Мой отец был младшим сыном Мусы, и трудно было ему понять, где больше родина его, там, где детство прошло или куда всегда рвалось сердце и душа его родителя. Зажили раны, прошли года, но я из рассказов своего папы искал ответы на вопрос: зачем прилетали тибетские ламы? Что привлекло их на Эльбрус, и почему именно пик нашей вершины манил пришлых альпинистов? Муса мечтал, чтобы младший сын стал медиком, только Мурату (моему отцу) учёба в школе давалась нелегко. Он вырос в другой стране, привык к иному языку, денег у семьи, чтобы отправить его учиться в город, не было. Слава пророчеств чабана среди немногих вернувшихся на родину не позволяла парню развиваться под давлением пересудов и косых взглядов. Наша семья стала для родного народа символом беды. Спорить с прошлым смысла нет. Мог ли простой чабан исправить что-то в ходе событий своими откровениями? В детстве, когда я слушал рассказы отца и дедушки, всегда думал, что я не стал бы настаивать на том, что видел, чтобы сохранить близких, прислушался к советам тех, кто отговаривал его добиваться укрепления зашиты вершин. Поэтому рос я молчаливым ребёнком, не делясь с родными тем, что со мной происходит, не хотел расстраивать членов семьи той молвой, которая чёрной меткой легла на репутацию нашего дома.

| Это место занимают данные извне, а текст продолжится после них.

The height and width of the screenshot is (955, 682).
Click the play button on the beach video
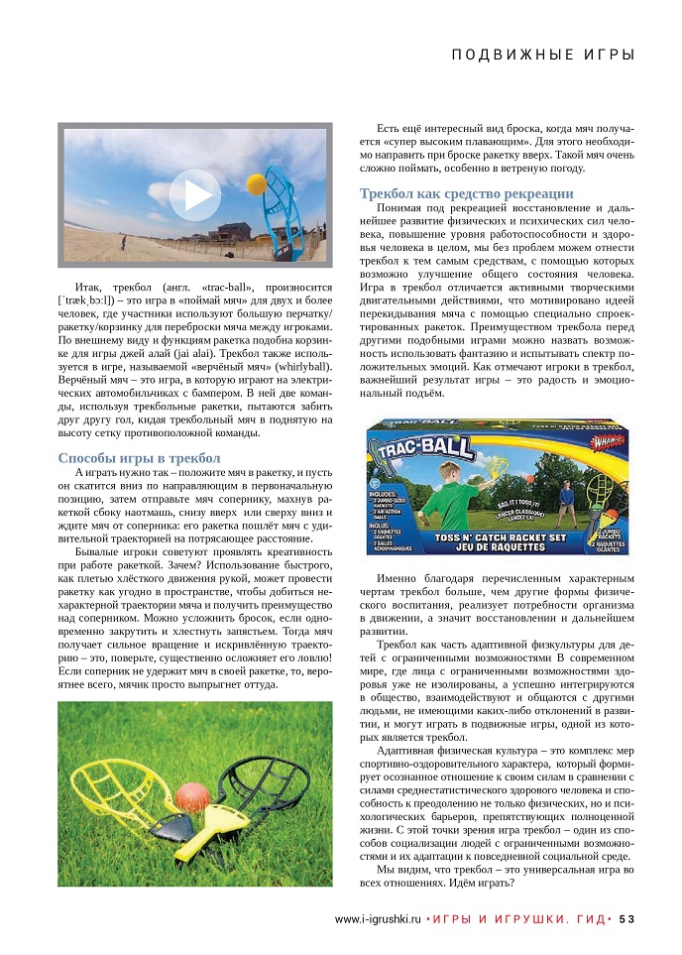click(194, 195)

В тот день, в годовщину начала депортации, один из одноклассников на уроке открыто заявил, что его бабушка ему говорила, что причина озлобления власти на наш народ крылась в предательстве чабана Мусы, который решил спорить о безопасности. В маленьких посёлках молва сильнее разума. С тех пор в моей жизни начался новый этап. Злобные взгляды и перешёптывания за спиной в школе, а позже и вовсе, ненависть переросла в угрозы и побои. Я убегал в горы, взирал в распростёртый небосвод и молил о помощи, слёзы обиды и безысходности меня душили. Я ненавидел деда. Я возвращался домой вечерами, стараясь беззвучно пробраться в свою комнату, чтобы домашние не заметили, что мой портфель опять вываляли в грязи, а на теле появились следы новых побоев.
В жаркий день апреля, после того, как меня вновь настигла компания желающих избить, я сбежал от них лесными тропами в горы. Когда свист и оскорбления погони остались позади, я замедлил шаг, радуясь, что удалось миновать боль и унижения. Погрузившись в свои печальные мысли и мольбы к небесам «забрать меня отсюда», брёл по лесу, смахивая слёзы, которые ручьём лились, застилая возможность видеть, что вокруг.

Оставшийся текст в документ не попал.